L’episodio più curioso capita sempre nei momenti di maggiore concitazione e tensione. Durante il Consiglio dei ministri che licenziava il primo decreto liberalizzazioni – otto ore di riunione, venerdì 20 gennaio – il ministro Corrado Passera (Sviluppo economico) trovò il tempo e il modo per proporre e ottenere la conferma di Roberto Sambuco come capo dipartimento per le Telecomunicazioni. Al ministero di via Veneto ci sono due sottosegretari Massimo Vari e Claudio De Vincenti che aspettano le deleghe, ma il trasversale Sambuco è ancora il referente per qualsiasi riforma su televisioni e telefonia. L’unico ingranaggio interno che può influenzare le decisioni di Passera.

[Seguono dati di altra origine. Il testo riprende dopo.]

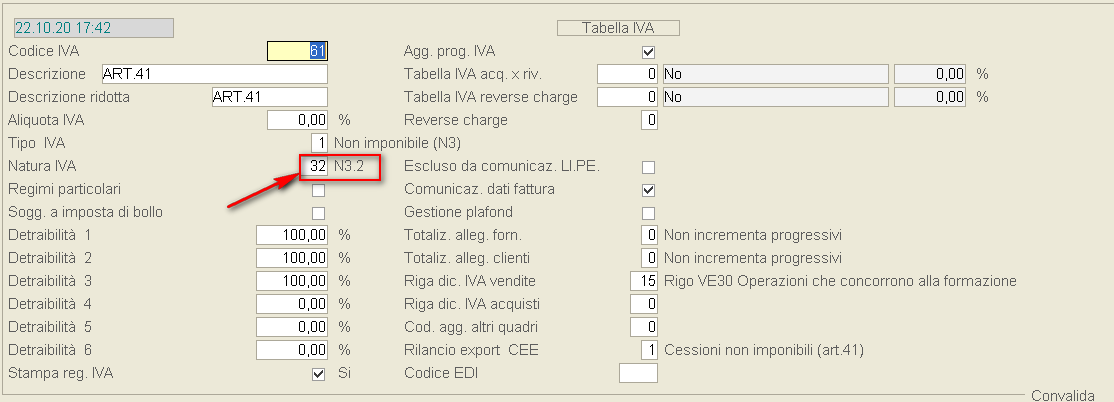The image size is (1114, 402).
Task: Enable the Gestione plafond checkbox
Action: pos(648,213)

Chi è il 43enne professore di Economia, già uomo di fiducia di Claudio Scajola e Paolo Romani? Una telefonata del 2 dicembre 2010 fra il faccendiere Luigi Bisignani (già conosciuto per la P2, riscoperto per l’inchiesta P4) e l’ex ministro Stefania Prestigiacomo può introdurre la figura di Sambuco, ex altissimo dirigente di Wind.
Prestigiacomo: “Che ha detto Sammurri?”.
Bisignani: “Chi è Sammurri?”.
P: “No questo…”.
B: “Sambuco?”.
P: “Sambuco. Il capo di gabinetto, è amico tuo?”.
B: “Amicissimo. Quando sono lì, se vado lì, fa tutto quello che gli dico”.
P: “Minchiate…”.
Qualche mese prima, il 14 ottobre 2010, proprio Sambuco chiama Bisignani per raccontargli un Consiglio dei ministri velocissimo: “Gianni Letta ha portato la Finanziaria pregando tutti di non intervenire, una roba vergognosa. Non funziona più Luigi, se è così è finita. Lui [ Giulio Tremonti, ndr ] si è fatto pure la conferenza stampa. Almeno Paolo Bonaiuti ha avuto il buon gusto di non andare”. Sambuco è informato, conosce i veleni che indeboliscono il governo Berlusconi anche per il buon rapporto con Gianni Letta. Il capo dipartimento non è soltanto amico di Bisignani, che a novembre ha patteggiato una condanna a un anno e sette mesi per la vicenda P4: l’ultimo incarico ricevuto tre anni fa, Garante per la sorveglianza dei prezzi, fa moltiplicare poltrone e relazioni.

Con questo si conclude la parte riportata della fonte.